▸ **PROMPT A**
Translate into Spanish this sentence from the excerpt about SAMS: "In 2015, according to the Washington Post, Chase Bank closed SAMS’s bank account without explanation."
▸ **PROMPT B**
Continue the excerpt about SAMS from the point where it stops.

▸ **SOURCE DOCUMENT**
Syrian American Medical Assoc. launches incitement campaign against me/others, claims we’re paid by Assad/Russia pic.twitter.com/8w2eB84tx5
— Ali Abunimah (@AliAbunimah) October 5, 2016
Info ops, from Al Qaeda’s heartland to the Beltway
SAMS assistance coordination units send aid and set up hospital in refugees camps and within Syrian territories exclusively held by Syria’s insurgents. In Idlib, the Al Qaeda-controlled area where SAMS operates alongside the insurgent-run administration, “schools have been segregated, women forced to wear veils, and posters of Osama bin Laden hung on the walls,” according to Joshua Landis, the director of the University of Oklahoma’s Middle East Studies Center. While SAMS claims to operate 100 hospitals in Syria, independent monitoring and evaluation is virtually impossible, as Western reporters seeking access to these areas are routinely kidnapped or killed. In 2015, according to the Washington Post, Chase Bank closed SAMS’s bank account without explanation.
Sahloul has operated a WhatsApp group that appears to have delivered the first images from insurgent activists in eastern Aleppo to international media of Omran Daqneesh, the so-called “dusty boy” whose shellshocked image was immediately plastered across newspaper front pages and upheld as an exhibit of Assad’s unique cruelty. The original images were taken by Mahmoud Raslan, an activist affiliated with Nourideen al-Zinki, an insurgent group formerly backed by the CIA that beheaded a 19-year-old Palestinian captive.

▸ **LISTED ENTRIES**
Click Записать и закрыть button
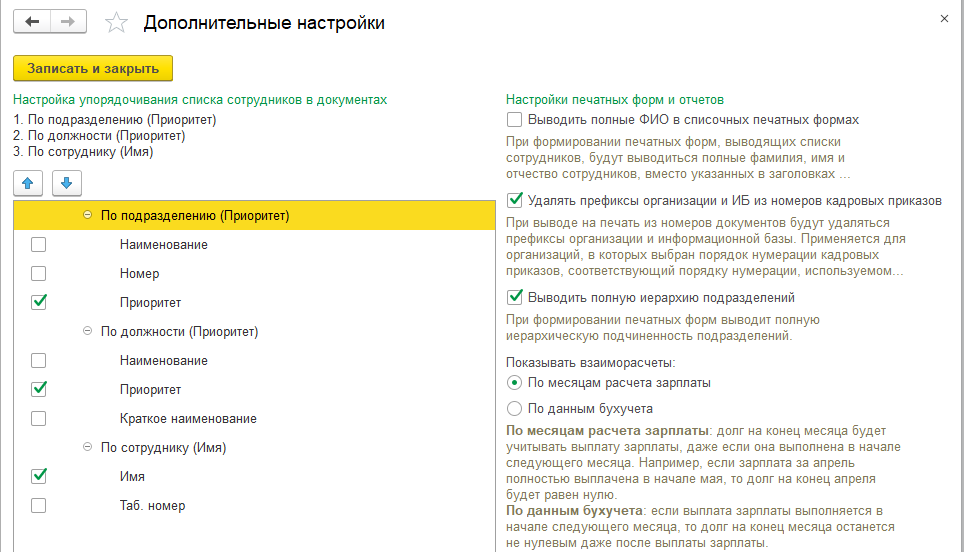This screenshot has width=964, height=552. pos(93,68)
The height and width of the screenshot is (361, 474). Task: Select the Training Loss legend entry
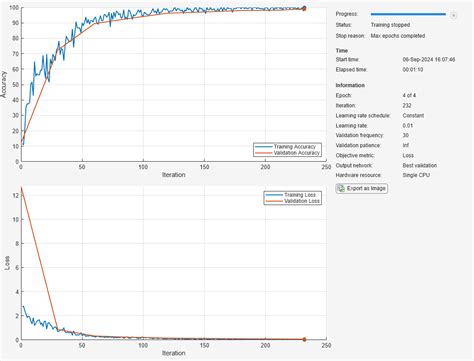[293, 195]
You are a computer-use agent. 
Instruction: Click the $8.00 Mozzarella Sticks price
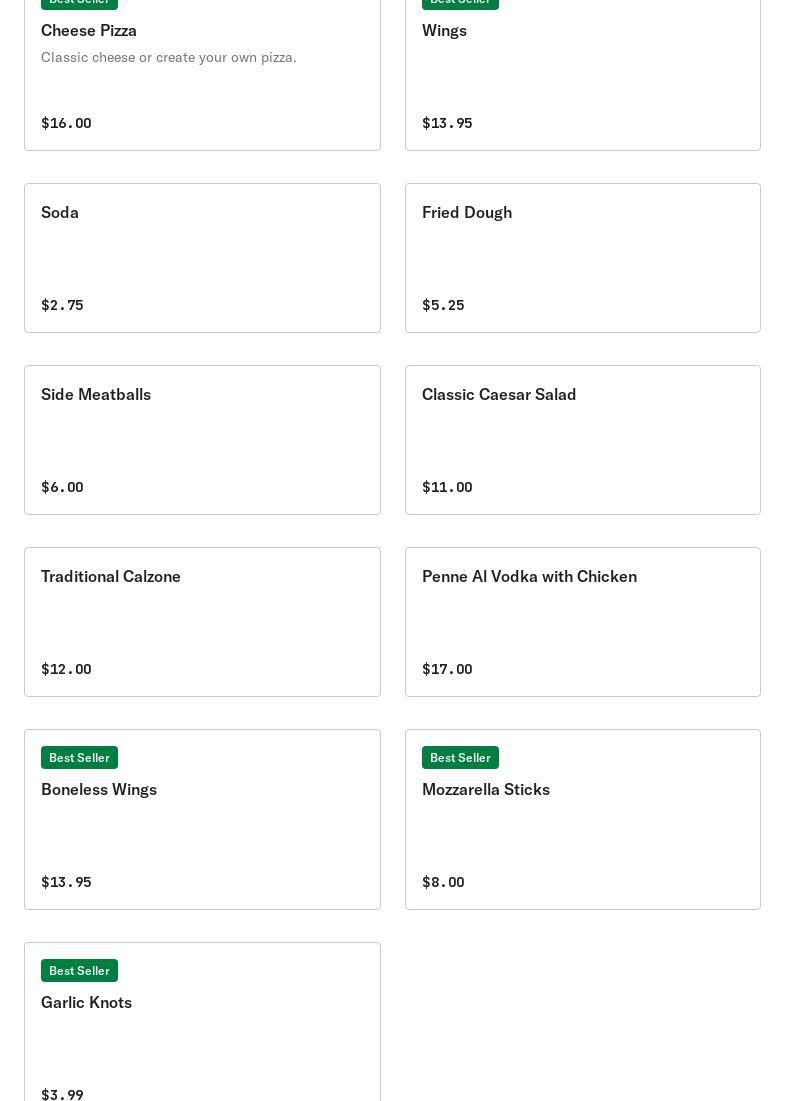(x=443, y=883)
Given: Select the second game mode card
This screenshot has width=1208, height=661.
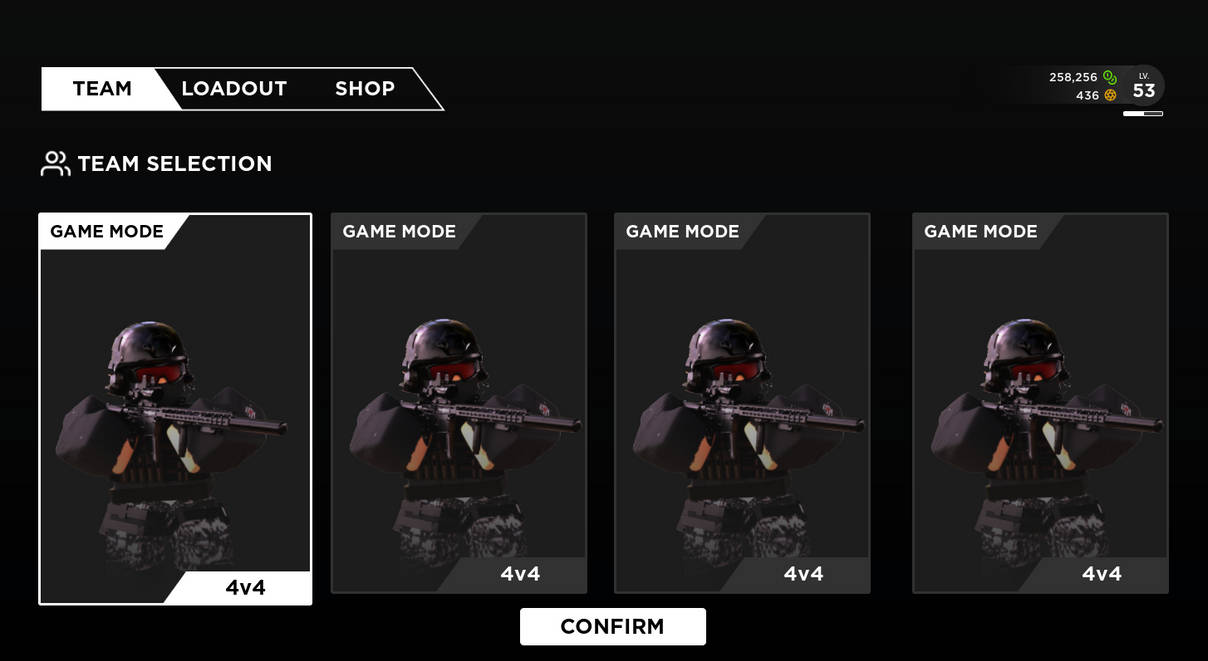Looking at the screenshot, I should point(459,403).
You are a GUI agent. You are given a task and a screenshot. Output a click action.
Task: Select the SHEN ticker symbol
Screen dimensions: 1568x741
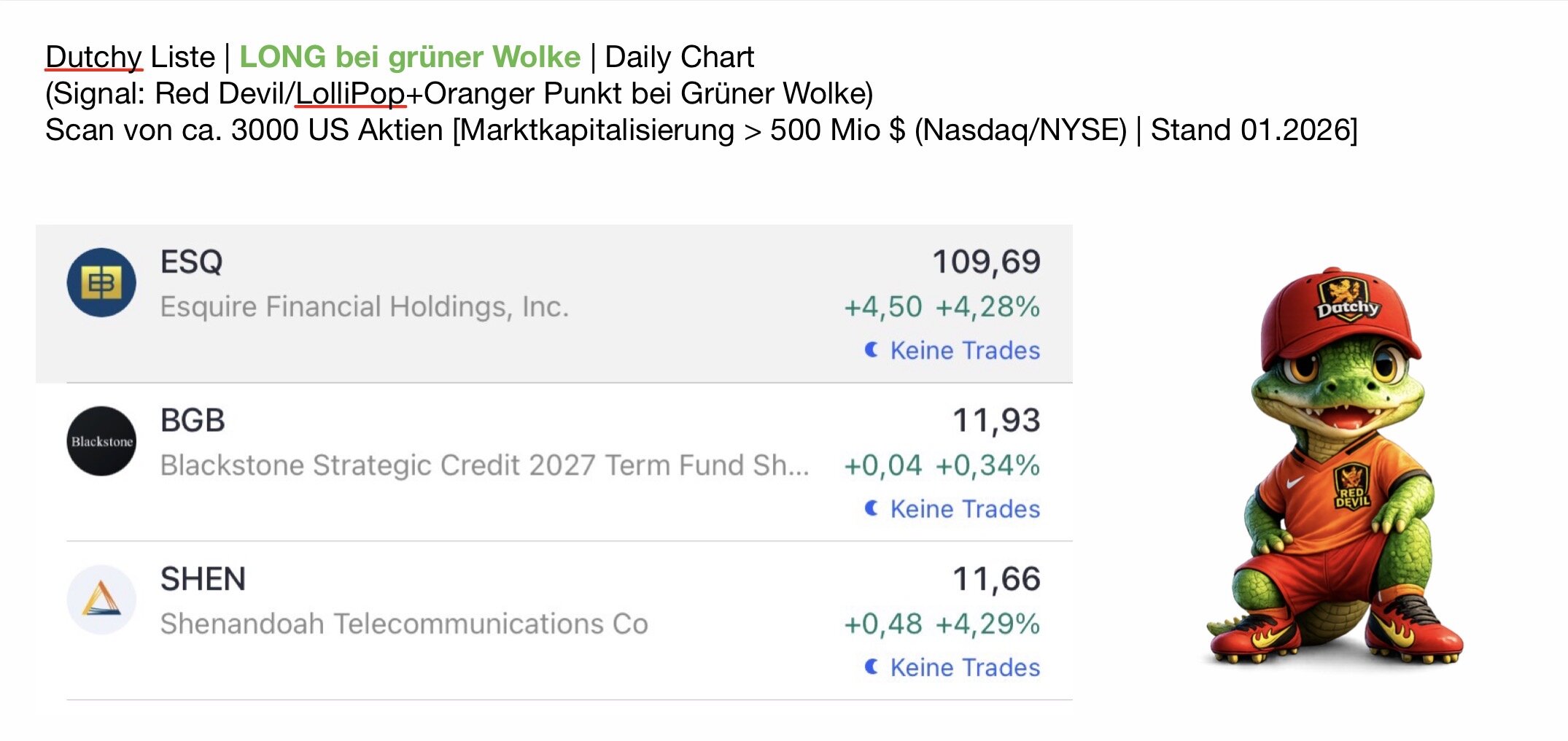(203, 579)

* * *

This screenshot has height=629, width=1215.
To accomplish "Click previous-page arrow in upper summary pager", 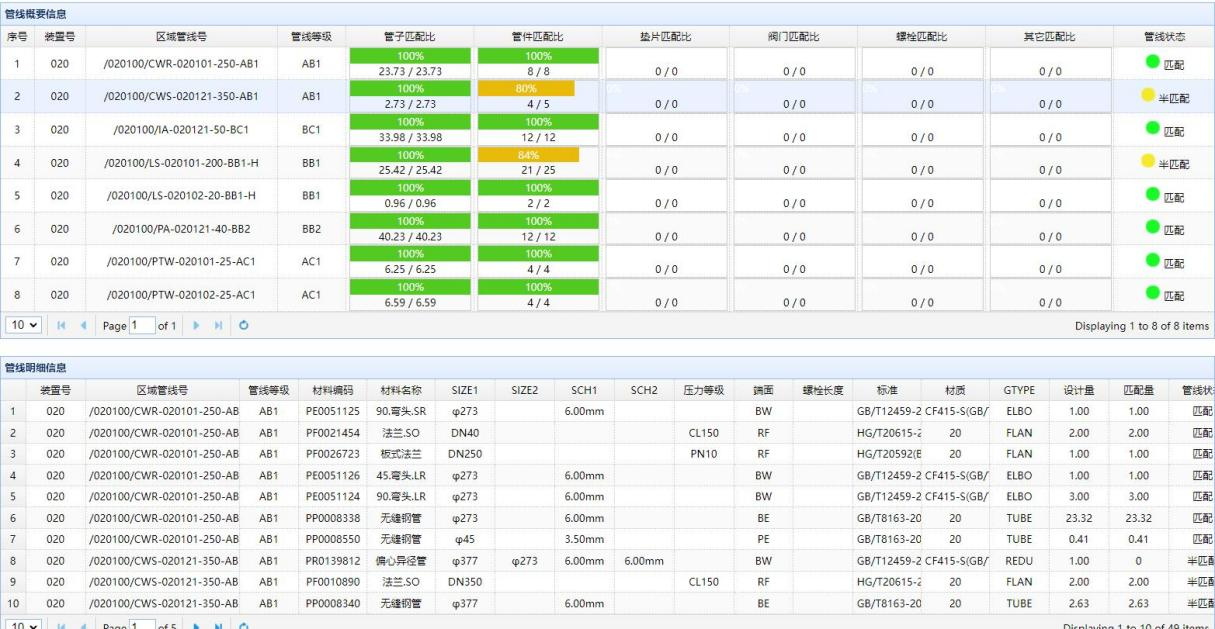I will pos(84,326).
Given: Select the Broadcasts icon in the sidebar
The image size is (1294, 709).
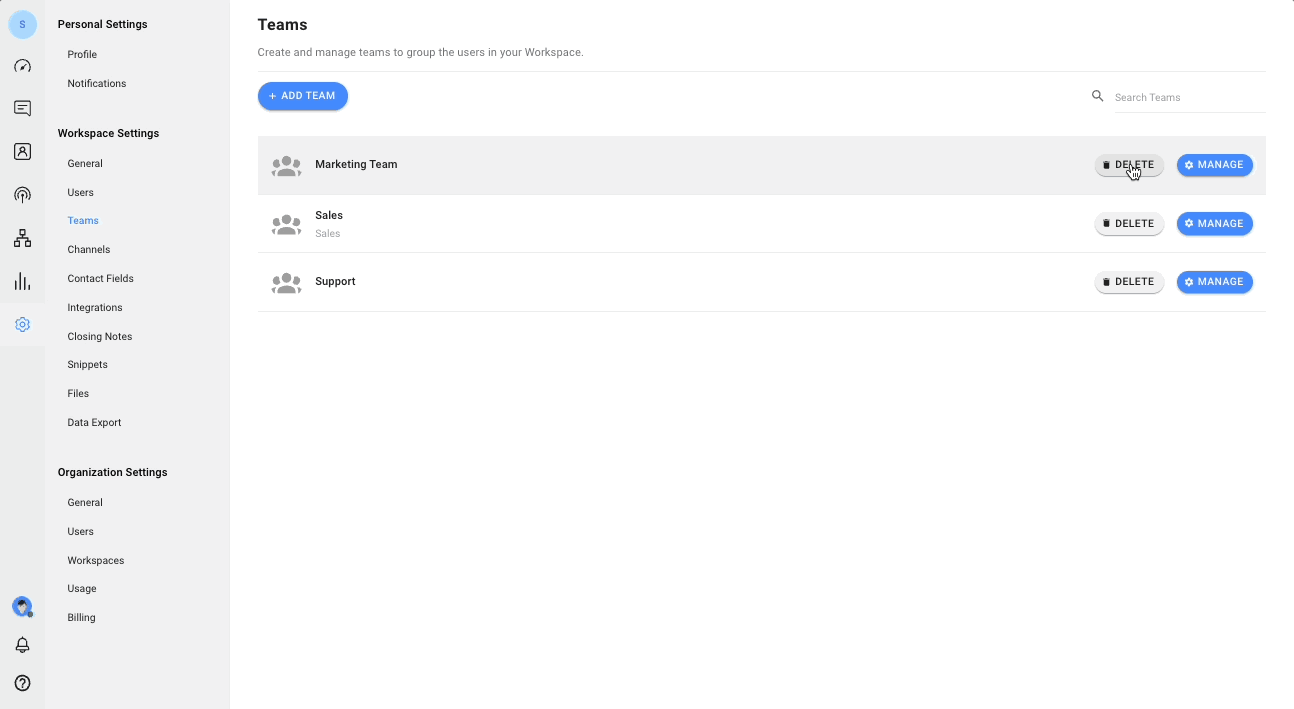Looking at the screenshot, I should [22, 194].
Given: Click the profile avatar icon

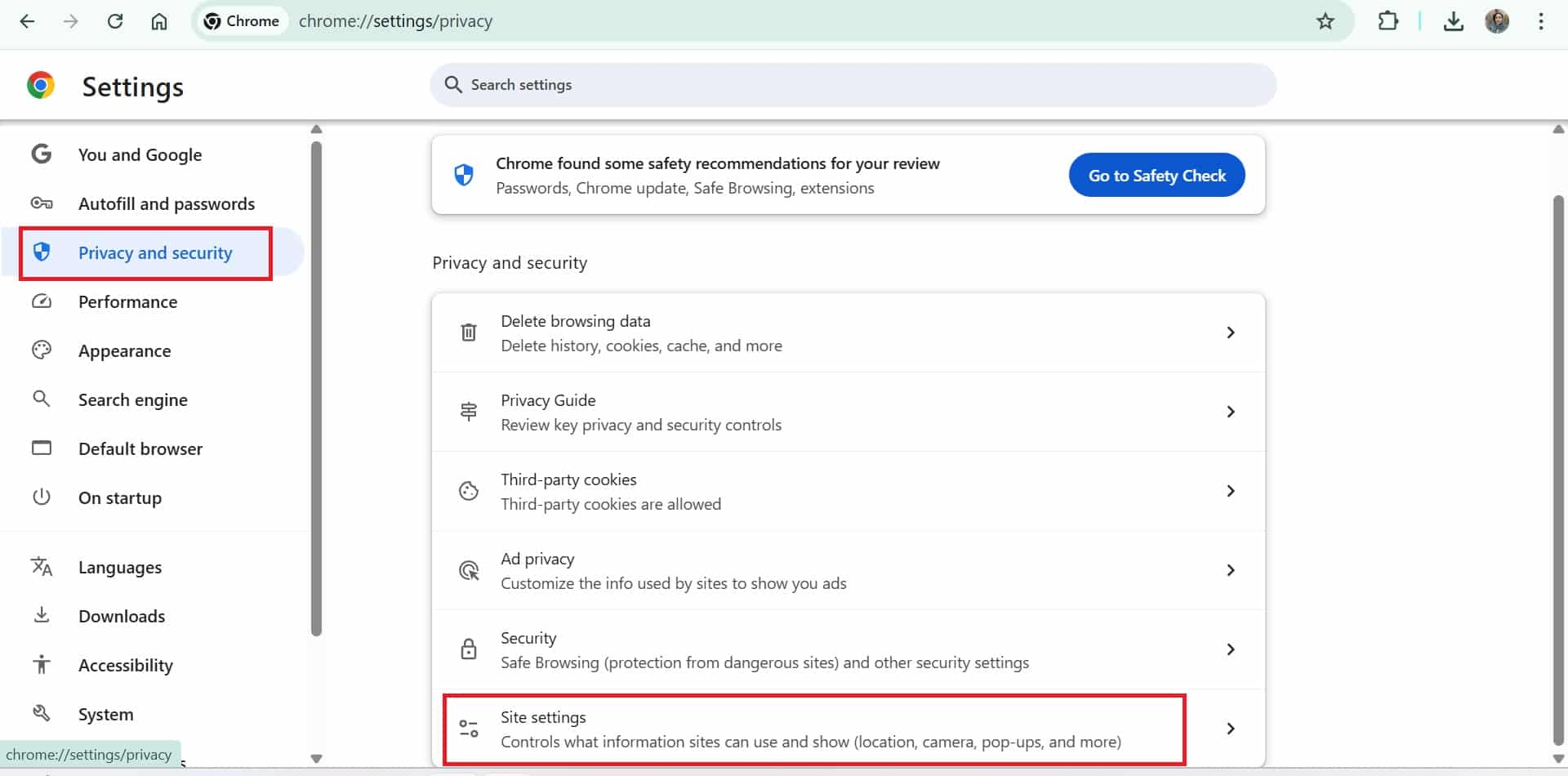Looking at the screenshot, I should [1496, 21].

▸ **EXERCISE ANSWER A**
En 2015, según el Washington Post, Chase Bank cerró la cuenta bancaria de SAMS sin dar explicaciones.

▸ **EXERCISE ANSWER B**
A year later, Omran’s father, Mohammad Kheir Daqneesh, revealed that he and his family had been exploited by insurgent activists. A White Helmet snatched Omran from his arms and posed him in an ambulance, Mohammad Daqneesh declared. He also disclosed that his family was offered a lucrative bribe by a Saudi TV demagogue to come out as spokespeople for the armed opposition, but as supporters of the Syrian government, they refused. Following this striking revelation, Omran was swiftly disappeared from Western view and supplanted by professionally managed child mascots of the Syrian Islamist opposition like Bana Alabed, Noor and Ala, and Mohamed Najem. (Like Bana, Noor and Ala were recently treated to a cuddle-filled photo-op with Turkish President Recep Tayyip Erdogan and granted honorary Turkish citizenship.)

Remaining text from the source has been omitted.